** begin Page **
Signal Iduna Park: Borussia Dortmund v Schalke 04, Bundesliga, Sunday Nov 8/1530 CET-1430 UK time

Dortmund is built on beer and football. Set in Germany’s industrial Ruhrgebiet, with a compact and pedestrianised centre, Dortmund is very much a one-club city – and that one club, Borussia, attracts the highest average attendance in the world game.

This is where you find, and hear, the Yellow Wall, famously comprised of 25,000 gathered on football’s largest remaining standing terrace, the Südtribune of the 81,645-capacity Signal Iduna Park.

And the day of the Revierderby with local rivals Schalke 04 is when you hear the Wall in full wail.

Still commonly known as the Westfalenstadion, the arena is the biggest football stadium in Germany, no mean feat. Behind it, still operating as the club’s reserve-team ground, is the BVB’s previous home of the Rote Erde.

Opened as part of the Volkspark communal sports complex in 1926, the ‘Red Earth’ hosted mainly athletics meets before Borussia moved there in 1937. Previously, the club had been based at the Weisse Wiese on Wambeler Strasse, near Borsigplatz, BVB’s spiritual home north-east of town where you’ll still find bars decked out in yellow-and-black memorabilia.
** end Page **
** begin Supplied information **
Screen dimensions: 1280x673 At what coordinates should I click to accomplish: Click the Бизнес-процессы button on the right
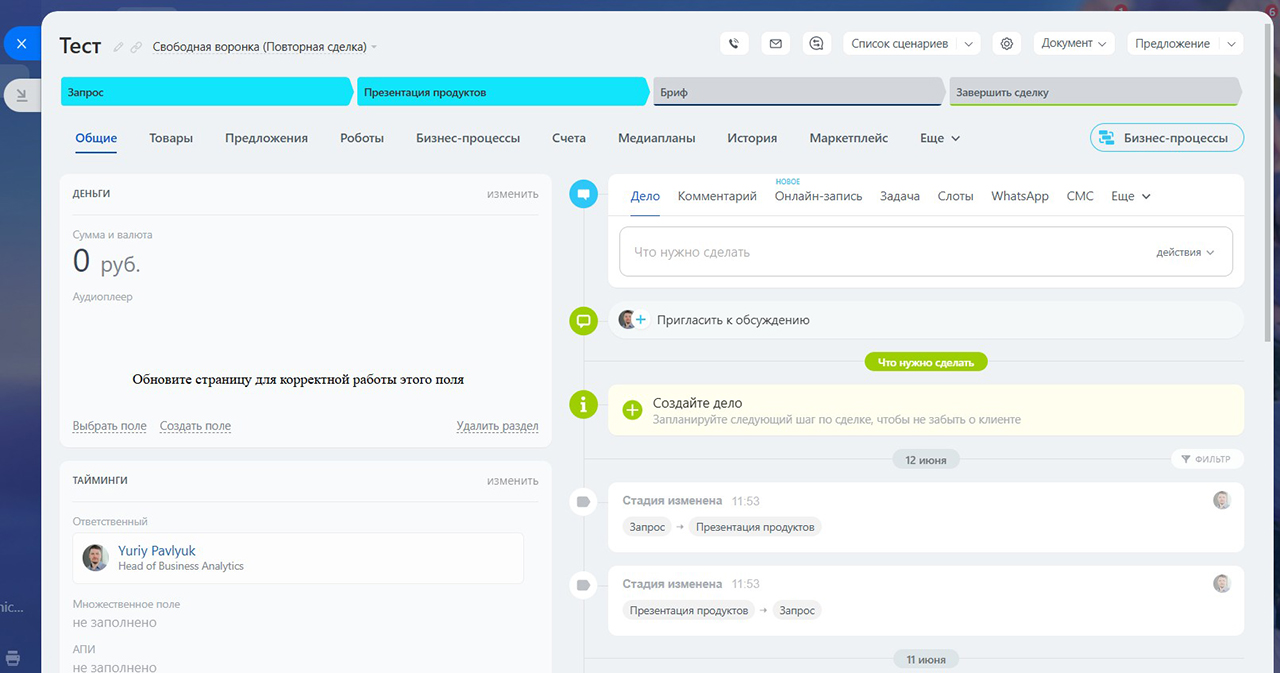[1167, 138]
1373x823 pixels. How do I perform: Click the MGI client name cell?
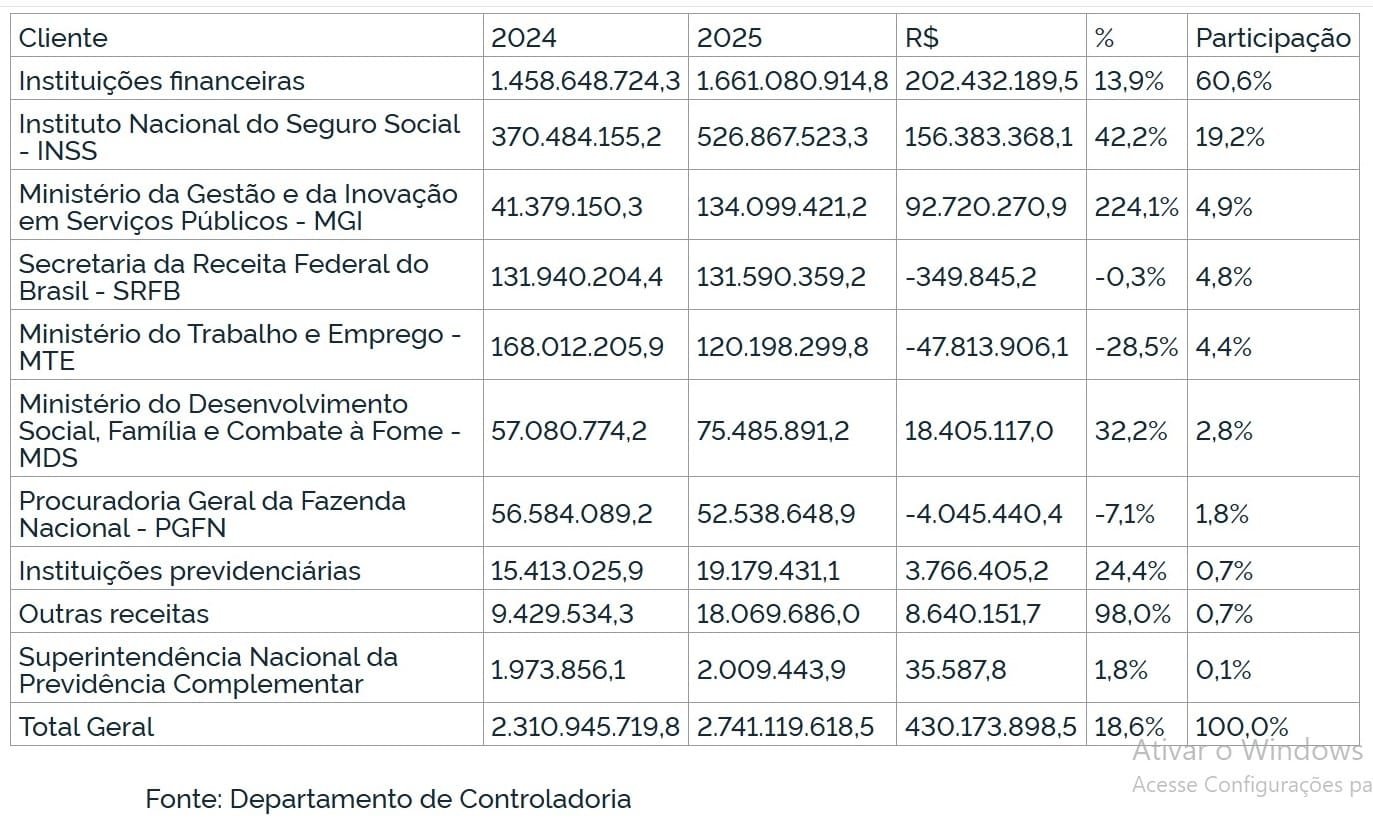pyautogui.click(x=238, y=207)
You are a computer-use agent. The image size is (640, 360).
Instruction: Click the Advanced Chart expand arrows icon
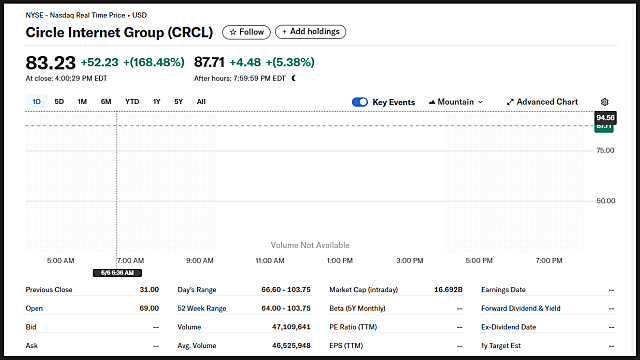(510, 102)
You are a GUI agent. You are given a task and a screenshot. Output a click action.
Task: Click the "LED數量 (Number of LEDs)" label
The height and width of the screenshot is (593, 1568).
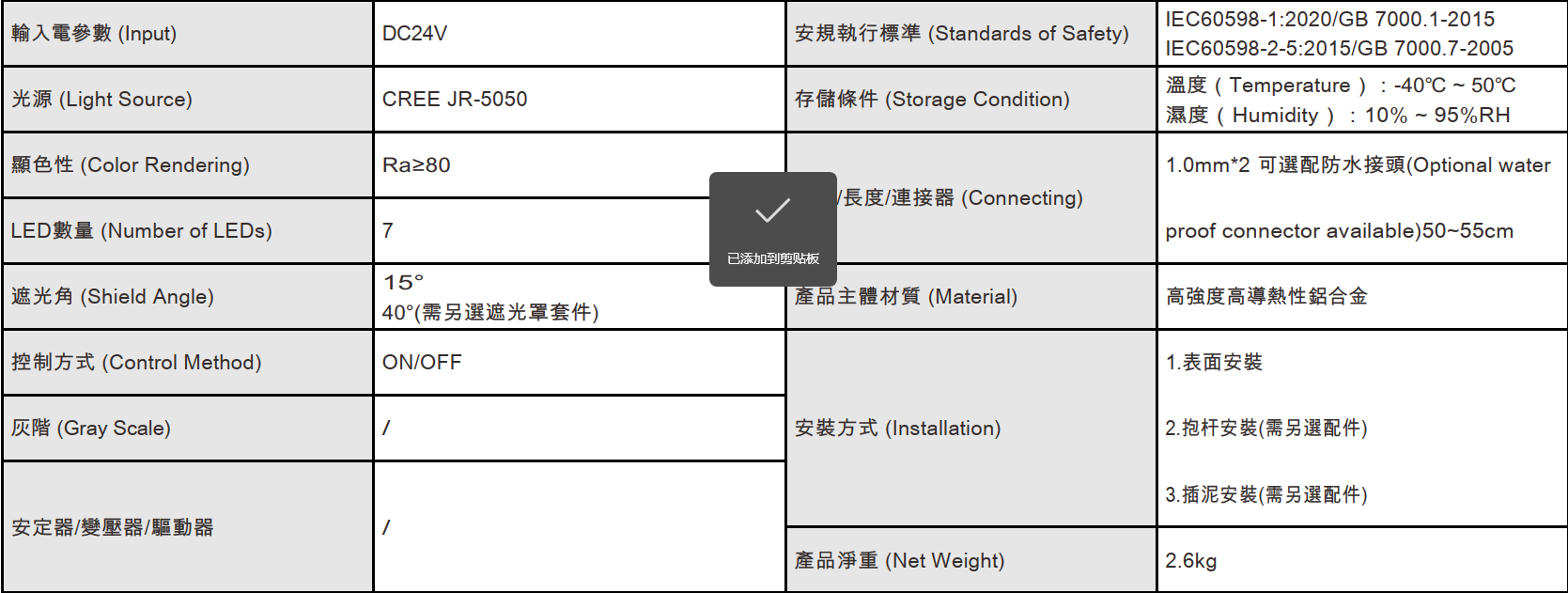(141, 231)
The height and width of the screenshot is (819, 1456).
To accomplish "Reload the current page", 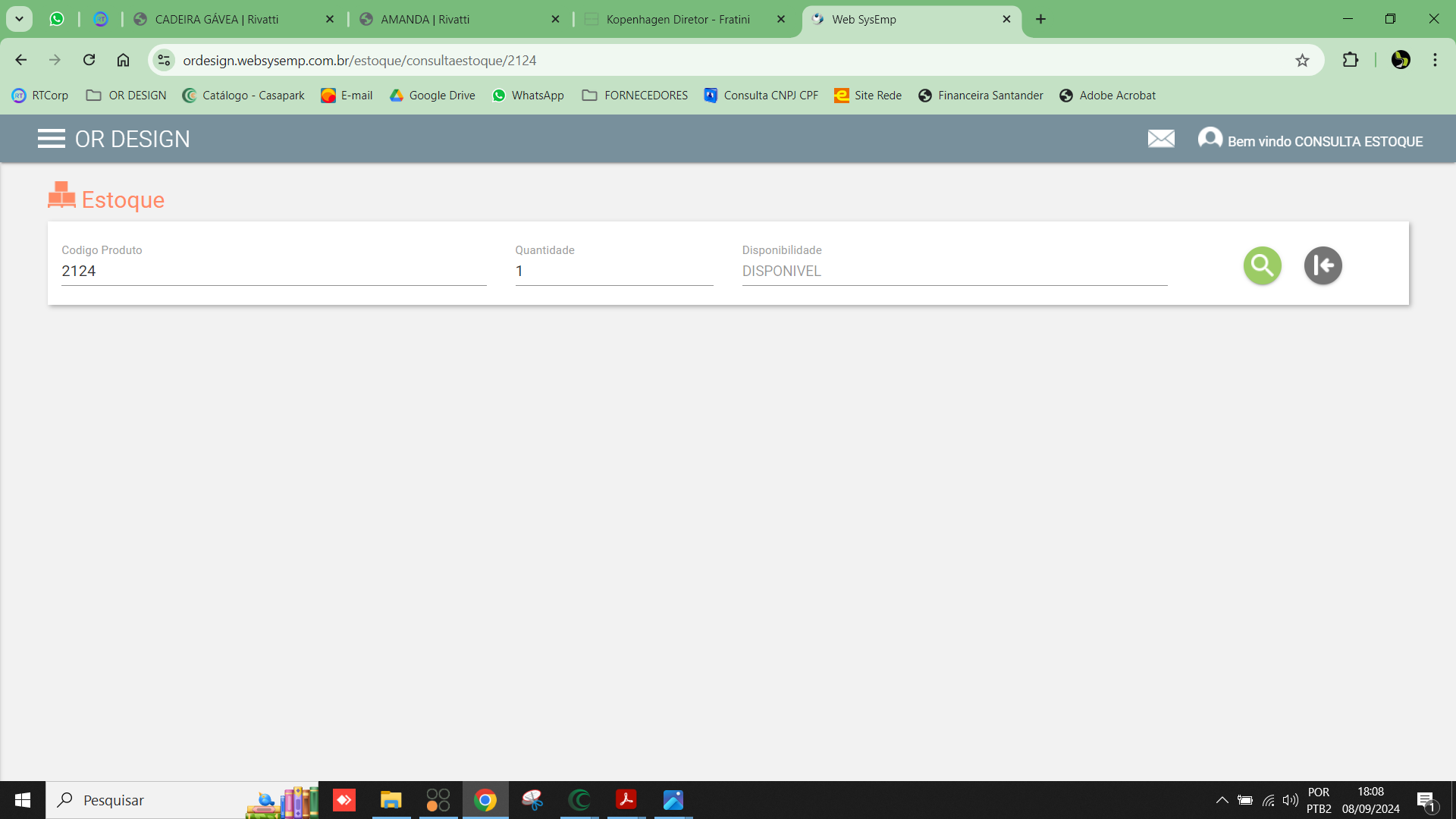I will coord(89,60).
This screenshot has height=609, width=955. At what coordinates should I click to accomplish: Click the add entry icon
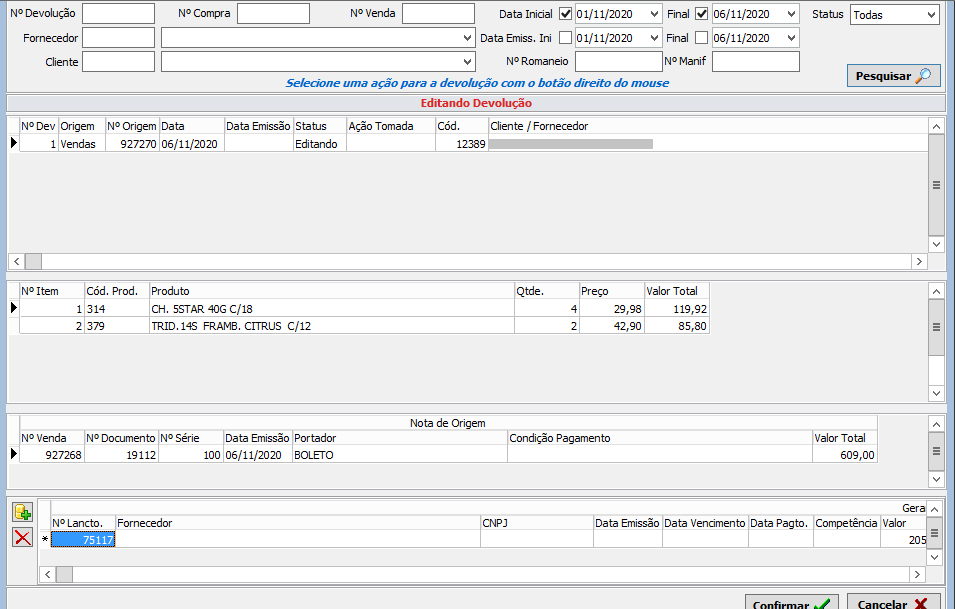22,513
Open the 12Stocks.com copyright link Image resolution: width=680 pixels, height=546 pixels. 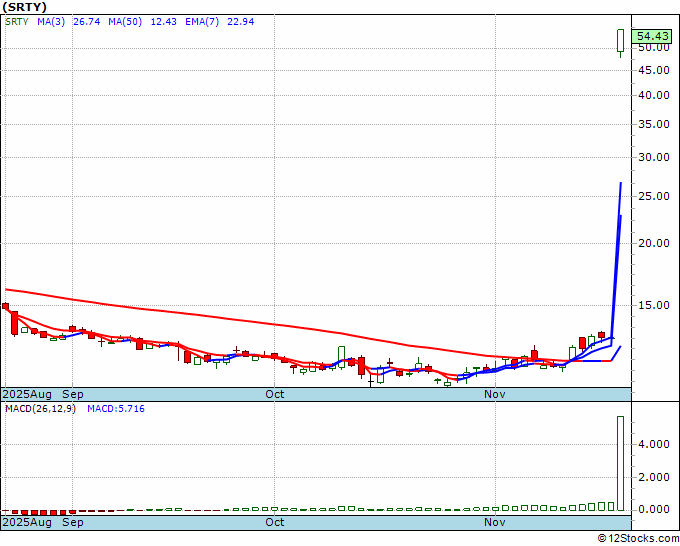[x=637, y=539]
** end Supplied information **
**Requests**
(a) In the text about football in Dortmund, where was the club based before it moved to the Rote Erde in 1937?
(b) Extend the text about Borussia Dortmund and its grounds, starting after its final sentence.

**Answers provided**
(a) The Weisse Wiese on Wambeler Strasse, near Borsigplatz.

(b)
Relocating to the Rote Erde south of the city centre, Borussia began to enjoy considerable post-war success. First came the team spearheaded by the Three Alfredos – in actual fact, three Alfreds, Preißler, Kelbassa and Niepieklo. But BVB really took off in the mid-1960s. With Siggi Held, Reinhard ‘Stan’ Libuda and Lothar Emmerich, Borussia won league, cup and the Cup Winners’ Cup of 1966, the first German club to win a European trophy.

Holding a capacity 42,000, the Rote Erde was heaving on big nights, such as during the European Cup run of 1963-64 and high-profile games against Benfica, Dukla Prague and Internazionale.

A new stadium had long been proposed. In 1971, Cologne turned down the chance of being a venue for 1974 World Cup, so the opportunity, and the funds, passed to Dortmund. A football-specific stadium, right next door to the Rote Erde, was duly built: the Westfalenstadion.

First staging the Revierderby with Schalke04 that April, this 54,000-capacity ground hosted four games for the finals, including the de facto semi between Holland and Brazil.

By then, Borussia were wallowing in the second flight. After a lengthy dip in form, Borussia bounced back under Ottmar Hitzfeld to hit the top again in the 1990s. With a team of returnees from Serie A – Matthias Sammer, Andreas Moller, Jurgen Kohler – Dortmund won the Champions League in 1997.

Shortly afterwards, always packed the rafters, the Westfalenstadion increased capacity to 68,600, then 83,000. For the 2006 World Cup, architects Engels and Partners unveiled €35ml worth of improvements, including five video screens. Capacity fell back to an all-seated 65,000 – not that many would have been calmly sitting down during Germany’s epic semi-final with Italy, decided on two last-gasp goals from the visitors.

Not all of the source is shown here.